The company plans to use the funding to build a global research and development center in Rwanda, double laboratory capacity in Egypt and Saudi Arabia, and expand into North Africa and Europe. 

Algeria’s VOLZ raises $5m

Algeria-based travel tech startup VOLZ has raised $5 million in a series A funding round led by a consortium of private investors under Tell Group, with participation from Groupe GIBA.  

Founded in 2023 by Mohamed Abdelhadi and Hacene Seghier, VOLZ enables travelers to book flights in Algerian dinars using online payments or cash on delivery, while comparing multiple airlines through a single platform. 

Announced at the African Startup Conference in December, the transaction is Algeria’s largest startup funding round in local currency and marks the first exit of the Algerian Startup Fund. 

The capital will be used to launch new consumer and corporate travel products, strengthen VOLZ’s position in Algeria, and support expansion across North and West Africa. 

MENA startup funding slows in November

Investment activity across the MENA startup ecosystem slowed sharply in November 2025, with 35 startups raising a combined $227.8 million, according to Wamda’s monthly report. 

This marked a steep decline from the $784.9 million recorded in the previous month and a 12 percent drop compared to November 2024, pointing to a period of consolidation as investors moderated deployment toward the end of the year. 

More than half of the capital raised during the month was driven by a single debt-backed transaction by erad, which propelled Saudi Arabia to the top of the regional rankings. Across 14 deals, the Kingdom attracted $176.3 million, accounting for more than three-quarters of all capital deployed in November. 

Despite funding activity spanning 35 startups, capital was concentrated in just 5 markets. After Saudi Arabia’s dominant lead, the UAE followed with $49 million across 14 transactions. 

Egypt recorded $1.12 million across 4 deals, while Morocco raised $1.1 million through 2 transactions. Oman saw 1 deal with an undisclosed value, with limited activity reported outside these markets. 

Fintech emerged as the most funded sector in November, raising $142.9 million across 9 deals, largely influenced by the same debt-driven transaction. 

E-commerce followed with $24.5 million across 6 rounds, while property tech, which topped the charts in October, slipped to 3rd with $18.9 million raised by 3 startups. 

Debt financing dominated the month, accounting for more than $125 million through a single transaction. 

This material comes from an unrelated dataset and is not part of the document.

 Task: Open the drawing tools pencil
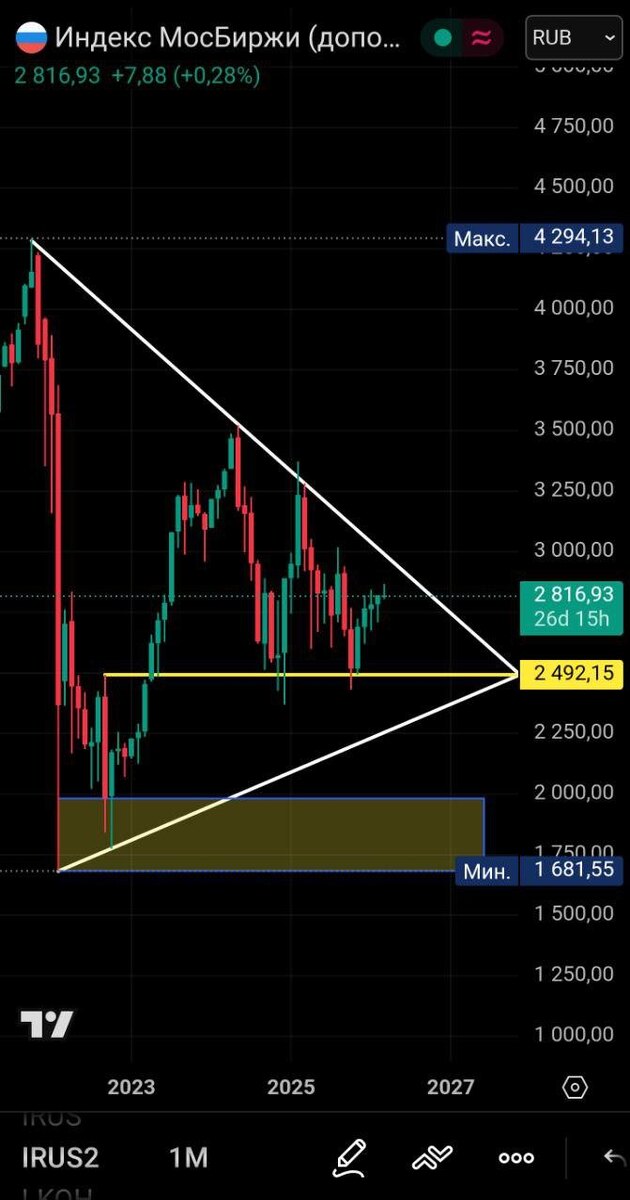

The remaining capital was largely channelled into early-stage startups, with no later-stage funding rounds recorded in November, underscoring continued investor caution. 

From a business model perspective, B2B startups captured the majority of capital, with 20 companies raising $197.1 million. 

B2C startups lagged, with 9 companies raising a combined $22.2 million, while the remainder was split across hybrid models. 

The gender funding gap showed no signs of narrowing, with male-led startups absorbing 97 percent of the capital raised during the month. Female-led and mixed-gender founding teams accounted for the remaining share.